* start EXERCISE DATA *
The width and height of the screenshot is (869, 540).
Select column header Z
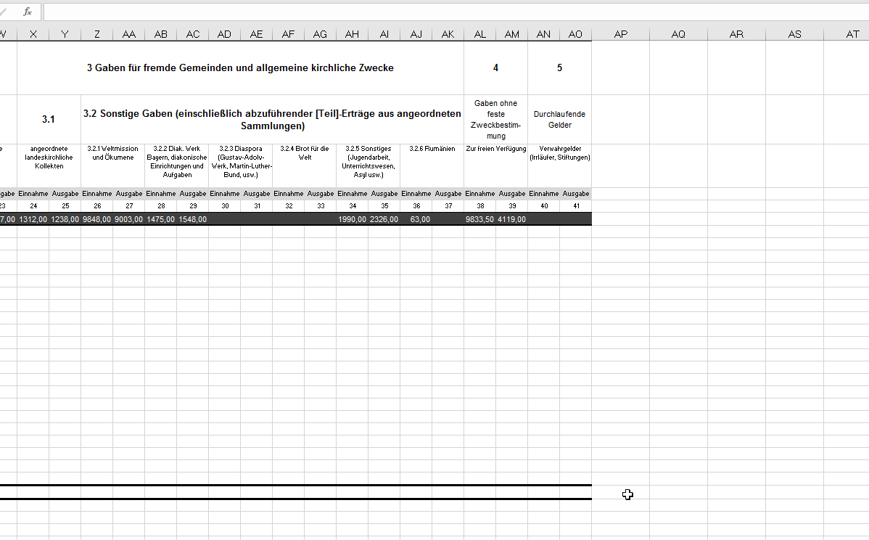pos(96,34)
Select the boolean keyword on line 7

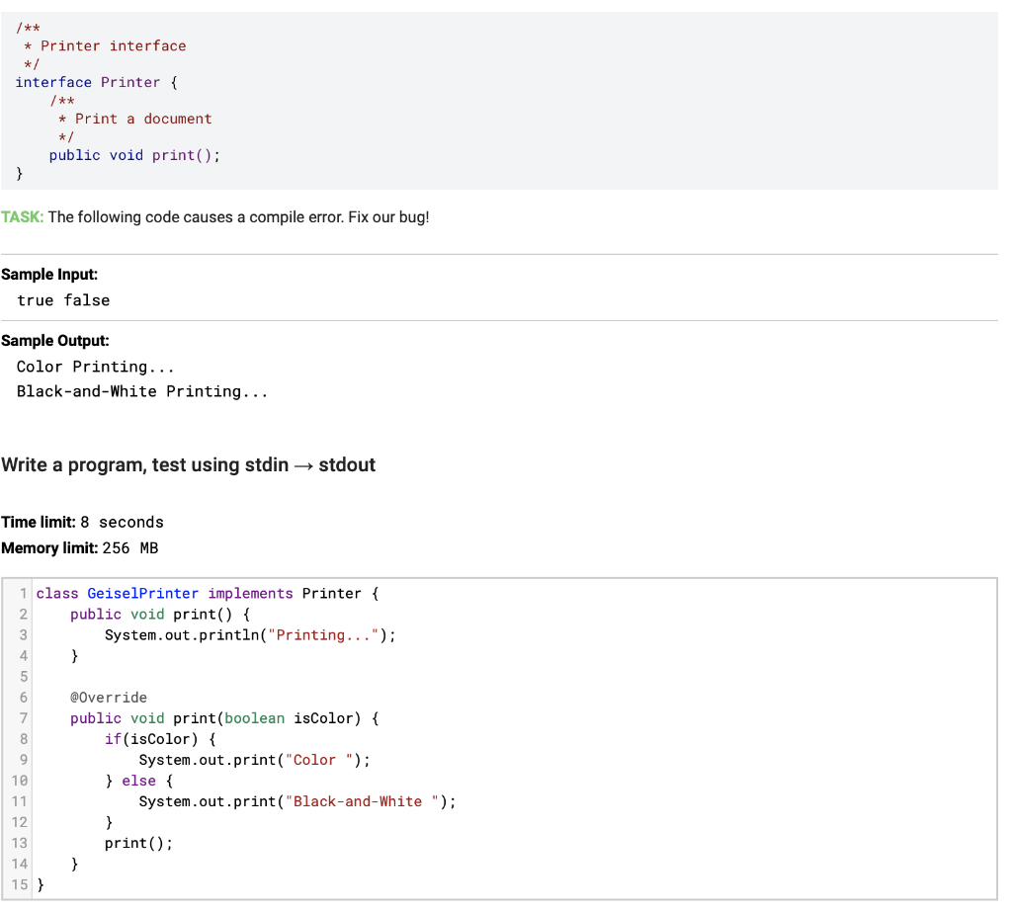(255, 717)
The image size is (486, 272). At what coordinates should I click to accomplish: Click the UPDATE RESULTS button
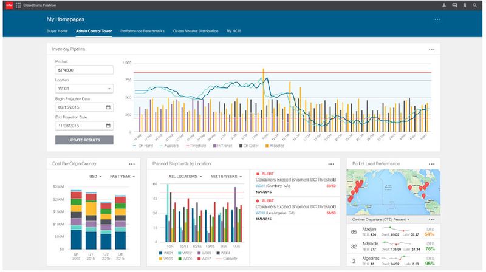[84, 140]
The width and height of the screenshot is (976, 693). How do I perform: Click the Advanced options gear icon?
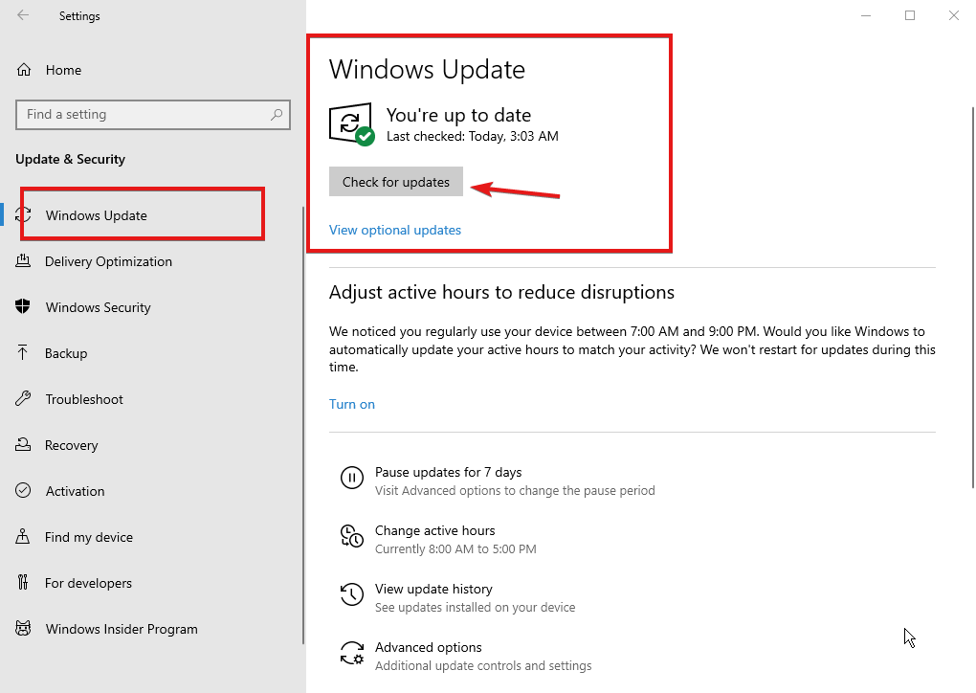click(352, 654)
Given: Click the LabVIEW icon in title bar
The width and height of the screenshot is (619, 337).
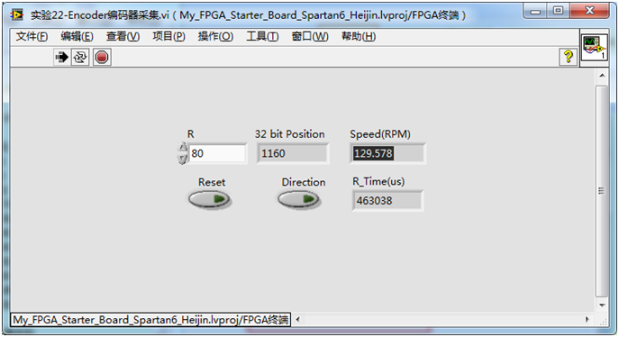Looking at the screenshot, I should pos(17,14).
* end EXERCISE DATA *
__YOUR GOAL__.
Copy out every entry above word for word, leaving out the pictures.

__OUTPUT OF THE TASK__.
The width and height of the screenshot is (869, 540).
Select column header Z
pos(96,34)
Select the boolean keyword on line 7

(255, 717)
The image size is (486, 272). At what coordinates should I click to accomplish: Click the UPDATE RESULTS button
[84, 140]
The width and height of the screenshot is (976, 693). How do I perform: Click the Advanced options gear icon?
click(352, 654)
Given: Click the LabVIEW icon in title bar
The width and height of the screenshot is (619, 337).
Looking at the screenshot, I should pos(17,14).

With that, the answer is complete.